TASK TO COMPLETE: Can you write out all the items again, substituting "magnifying glass" for "magnifier" and changing nothing else? Leave the pictures out.
====== PROVIDED DATA ======
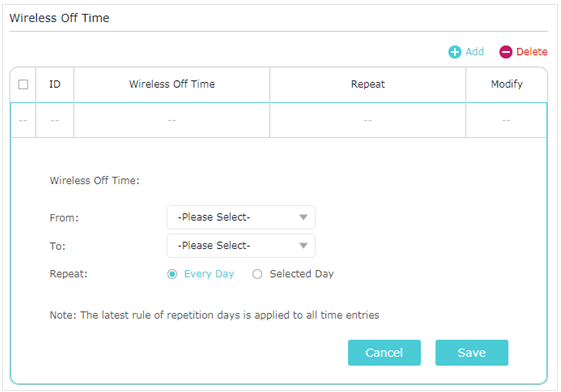Click the Modify column header
The image size is (561, 392).
507,84
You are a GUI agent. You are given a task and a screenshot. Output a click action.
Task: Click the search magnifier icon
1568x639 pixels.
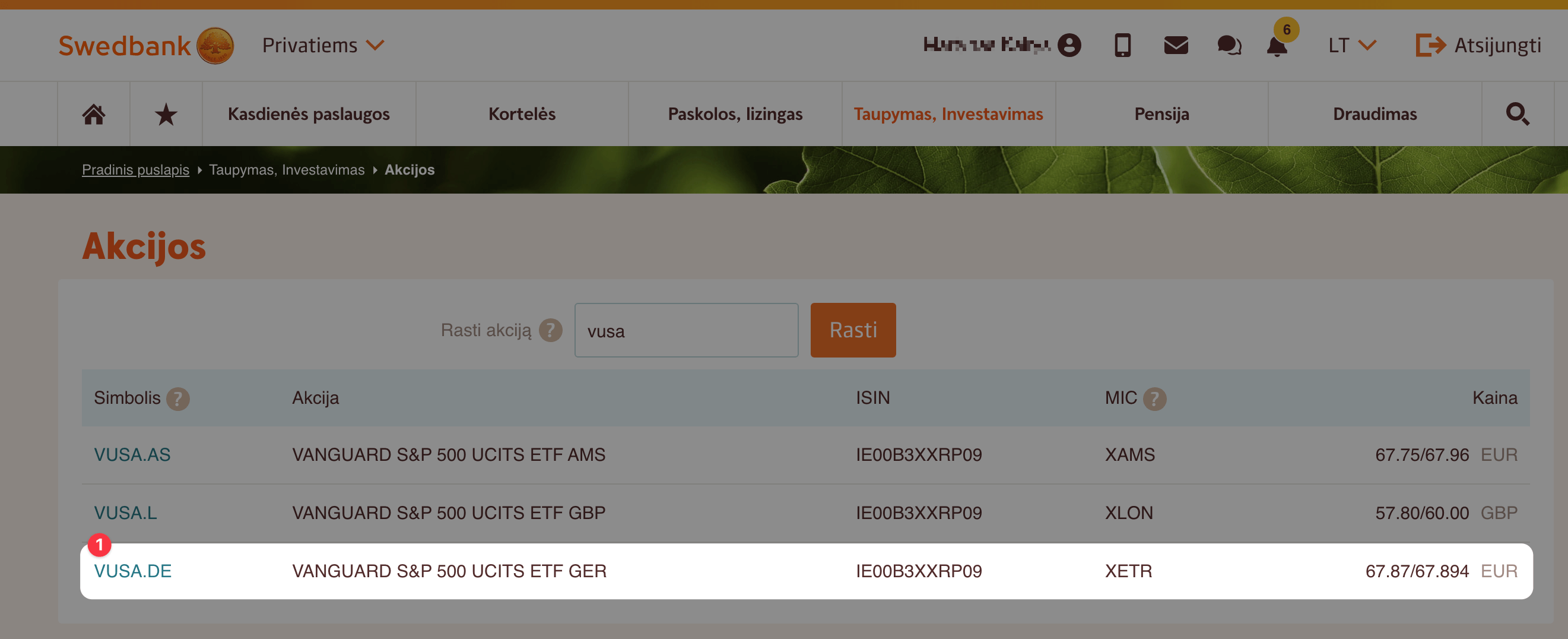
======
PROBLEM SOLUTION:
Click the Modify column header
The image size is (561, 392).
507,84
You are a GUI agent. You are given a task and a screenshot. Output a click action.
Task: Click the search magnifying glass icon
1568x639 pixels.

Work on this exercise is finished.